ACE2 acts as a receptor for SARS-CoV-2 to enter host cells [Citation22]. Therefore, higher ACE2 expression plays a significant causal role in the susceptibility and severity of COVID-19 [Citation23]. Influenza virus increases the expression of ACE2 in nasal epithelium and lung tissue, such as small airway epithelial cells and alveolar type 2 cells, through the interferon (IFN) signalling response associated with type 1 IFN (IFN α and β) and type 2 IFN (IFN γ) [Citation21,Citation24–26]. In addition, influenza viral infection can progress beyond the acute phase inflammation of a self-limited course recovering in 3–7 days to the post-influenza chronic pulmonary inflammation state. The following research results provide evidence for this: cells that have survived for a long period after acute influenza viral infection showed a robust transcriptional response to viral infection, increased interferon stimulation and response, and increased levels of pro-inflammatory cytokines despite viral clearance [Citation27]; the acute phase of viral infection switched to a form of chronic lung disease (airway inflammation, mucus production, hyper-reactivity, fibrosis, and emphysema) associated with long-term persistence (105 days) of remnant active viral RNA in lung tissue [Citation28]; long-term IFN-γ/IL-10 producing T cells were observed for more than 95 days after influenza infection [Citation29]. Post-influenza chronic viral inflammation presents not only type 2 inflammation related to IL-13, which reduces the expression of ACE2 [Citation24,Citation28], but also type 1 inflammation associated with IL-10 and IFN-γ, which increases the expression of ACE2 [Citation29–32]. Other studies have reported that epithelial cells expressing interferon stimulating genes (ISG) survive infection in both influenza A and B infections [Citation27,Citation33,Citation34]. Therefore, post-influenza viral chronic inflammation is estimated to be similar to the type 1 inflammatory signature [Citation35]. The switch from acute influenza viral infection to post-viral chronic inflammation is dependent on the initial viral dose, so the more severe the acute infection, the more likely it was to progress to chronic lung disease [Citation28,Citation35]. In our data, the significant aOR value of 1.54 (95% CI: 1.20–1.98) for influenza infection within the 1 year before COVID-19 onset supports the above mechanism.

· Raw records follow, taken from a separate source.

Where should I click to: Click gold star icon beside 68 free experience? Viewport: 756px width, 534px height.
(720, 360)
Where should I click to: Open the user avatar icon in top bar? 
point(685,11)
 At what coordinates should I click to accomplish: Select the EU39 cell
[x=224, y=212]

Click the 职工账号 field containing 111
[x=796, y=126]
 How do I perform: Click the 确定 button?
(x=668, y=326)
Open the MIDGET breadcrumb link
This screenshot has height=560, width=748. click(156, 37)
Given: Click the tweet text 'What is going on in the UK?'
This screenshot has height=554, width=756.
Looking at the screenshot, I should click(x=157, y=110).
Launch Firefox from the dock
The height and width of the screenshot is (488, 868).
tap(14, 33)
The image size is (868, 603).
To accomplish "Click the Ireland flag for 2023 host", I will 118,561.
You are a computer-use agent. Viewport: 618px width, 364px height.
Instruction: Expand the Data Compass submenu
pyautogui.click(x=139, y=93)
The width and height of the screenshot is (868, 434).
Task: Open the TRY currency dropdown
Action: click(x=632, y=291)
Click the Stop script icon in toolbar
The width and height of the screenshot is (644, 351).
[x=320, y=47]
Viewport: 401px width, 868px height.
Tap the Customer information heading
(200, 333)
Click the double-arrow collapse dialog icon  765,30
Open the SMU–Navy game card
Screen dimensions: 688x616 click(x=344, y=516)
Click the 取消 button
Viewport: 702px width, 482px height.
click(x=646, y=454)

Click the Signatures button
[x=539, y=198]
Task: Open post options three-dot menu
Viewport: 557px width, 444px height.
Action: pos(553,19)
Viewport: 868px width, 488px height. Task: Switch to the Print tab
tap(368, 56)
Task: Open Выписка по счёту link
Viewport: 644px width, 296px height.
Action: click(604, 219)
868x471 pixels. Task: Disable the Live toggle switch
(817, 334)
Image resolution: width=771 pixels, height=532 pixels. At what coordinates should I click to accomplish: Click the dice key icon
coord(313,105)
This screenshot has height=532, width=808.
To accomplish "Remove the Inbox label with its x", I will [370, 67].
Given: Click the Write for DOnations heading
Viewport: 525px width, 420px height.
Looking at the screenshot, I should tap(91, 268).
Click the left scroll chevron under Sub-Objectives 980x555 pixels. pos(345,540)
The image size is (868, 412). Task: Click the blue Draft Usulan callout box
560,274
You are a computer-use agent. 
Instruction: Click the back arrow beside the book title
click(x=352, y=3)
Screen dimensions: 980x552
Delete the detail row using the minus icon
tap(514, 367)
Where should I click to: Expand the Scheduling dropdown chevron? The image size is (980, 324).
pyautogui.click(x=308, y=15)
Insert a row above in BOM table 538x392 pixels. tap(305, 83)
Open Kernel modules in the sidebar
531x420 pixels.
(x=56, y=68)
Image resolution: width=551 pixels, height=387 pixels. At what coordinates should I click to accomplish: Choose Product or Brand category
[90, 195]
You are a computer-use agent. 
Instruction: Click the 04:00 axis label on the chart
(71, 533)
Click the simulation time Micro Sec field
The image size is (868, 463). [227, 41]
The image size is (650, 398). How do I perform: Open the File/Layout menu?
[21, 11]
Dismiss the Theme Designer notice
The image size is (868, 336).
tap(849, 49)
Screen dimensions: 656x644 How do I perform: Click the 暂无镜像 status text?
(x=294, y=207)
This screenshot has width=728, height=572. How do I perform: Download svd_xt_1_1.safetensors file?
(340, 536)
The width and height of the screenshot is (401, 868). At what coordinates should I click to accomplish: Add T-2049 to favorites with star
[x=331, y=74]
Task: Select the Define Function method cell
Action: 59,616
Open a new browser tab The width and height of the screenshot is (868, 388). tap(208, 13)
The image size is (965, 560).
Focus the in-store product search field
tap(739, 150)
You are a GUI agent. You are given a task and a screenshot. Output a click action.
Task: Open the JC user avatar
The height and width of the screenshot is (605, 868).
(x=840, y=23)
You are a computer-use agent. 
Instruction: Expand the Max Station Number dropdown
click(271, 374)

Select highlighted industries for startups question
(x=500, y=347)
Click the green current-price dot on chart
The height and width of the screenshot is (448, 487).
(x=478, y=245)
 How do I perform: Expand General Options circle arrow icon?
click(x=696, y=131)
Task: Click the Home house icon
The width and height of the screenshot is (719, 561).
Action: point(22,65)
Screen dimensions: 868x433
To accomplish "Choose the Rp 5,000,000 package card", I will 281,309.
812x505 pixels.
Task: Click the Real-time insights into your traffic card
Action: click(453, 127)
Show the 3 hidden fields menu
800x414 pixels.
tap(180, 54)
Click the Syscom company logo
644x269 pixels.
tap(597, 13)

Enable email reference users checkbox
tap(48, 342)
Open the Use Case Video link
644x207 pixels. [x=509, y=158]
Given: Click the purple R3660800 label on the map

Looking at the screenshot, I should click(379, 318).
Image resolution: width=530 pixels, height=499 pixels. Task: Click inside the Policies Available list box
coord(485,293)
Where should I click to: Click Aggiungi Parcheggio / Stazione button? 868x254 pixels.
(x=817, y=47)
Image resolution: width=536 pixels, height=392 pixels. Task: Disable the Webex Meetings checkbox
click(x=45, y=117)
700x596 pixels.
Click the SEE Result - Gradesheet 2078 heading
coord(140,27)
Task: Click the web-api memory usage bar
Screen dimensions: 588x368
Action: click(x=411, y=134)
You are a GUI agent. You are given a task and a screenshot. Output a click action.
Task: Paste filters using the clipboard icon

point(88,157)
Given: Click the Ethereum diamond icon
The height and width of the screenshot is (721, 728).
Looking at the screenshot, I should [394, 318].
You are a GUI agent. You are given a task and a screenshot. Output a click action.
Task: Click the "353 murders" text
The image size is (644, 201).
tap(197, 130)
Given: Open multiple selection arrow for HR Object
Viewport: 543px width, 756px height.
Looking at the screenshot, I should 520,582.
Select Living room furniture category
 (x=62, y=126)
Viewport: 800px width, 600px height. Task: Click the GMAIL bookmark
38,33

In comorbidities associated with severe SARS-CoV-2 infection, ACE2 levels increase in the lungs of patients with COPD and smokers [Citation36,Citation37]. Immune cell alterations, such as the increase in type 1 and type 2 IFN receptors, and the epithelial immune response, such as the increase in type 1 and type 2 IFN and ISG, were observed in patients with COPD [Citation38]. The IFN response associated with the ACE2 increase in COPD is similar to that observed in influenza viral infections [Citation26]. Therefore, ACE2 expressed in the respiratory tract by the influenza virus might be maintained for a relatively long period together with post-viral chronic pulmonary inflammation, similar to what occurs in patients with COPD. In the presence of increased ACE2 levels caused by influenza infection, patients are more susceptible to SARS-CoV-2 infection and more likely to progress to severe COVID-19 [Citation23]. Considering that the above processes are viral dose-dependent, even with influenza viral clearance, severe COVID-19 is more likely to occur in patients with severe influenza infection than in those with asymptomatic or mild influenza infection, accompanied by a chronic inflammatory process with increased ACE2. This is supported by our finding that the complicated influenza group, particularly those infected less than 1 year before COVID-19 infection, had a higher incidence of severe COVID-19 than the uncomplicated influenza group. However, in the context of viral infection, the role of IFN signalling has been the subject of much debate, with both protective and deleterious effects documented in different experimental systems and clinical settings [Citation39]. At present, the interaction between type 1 and type 2 inflammation with respect to influenza infection is not understood, and how type 1 and type 2 inflammation change and progress over time in lung tissue. It is also not known whether the increase in ACE2 caused by influenza in the respiratory tract can be sustained for a long period or continue chronically beyond the acute phase. Further studies are required to identify the relationship between recent influenza infection and severe COVID-19.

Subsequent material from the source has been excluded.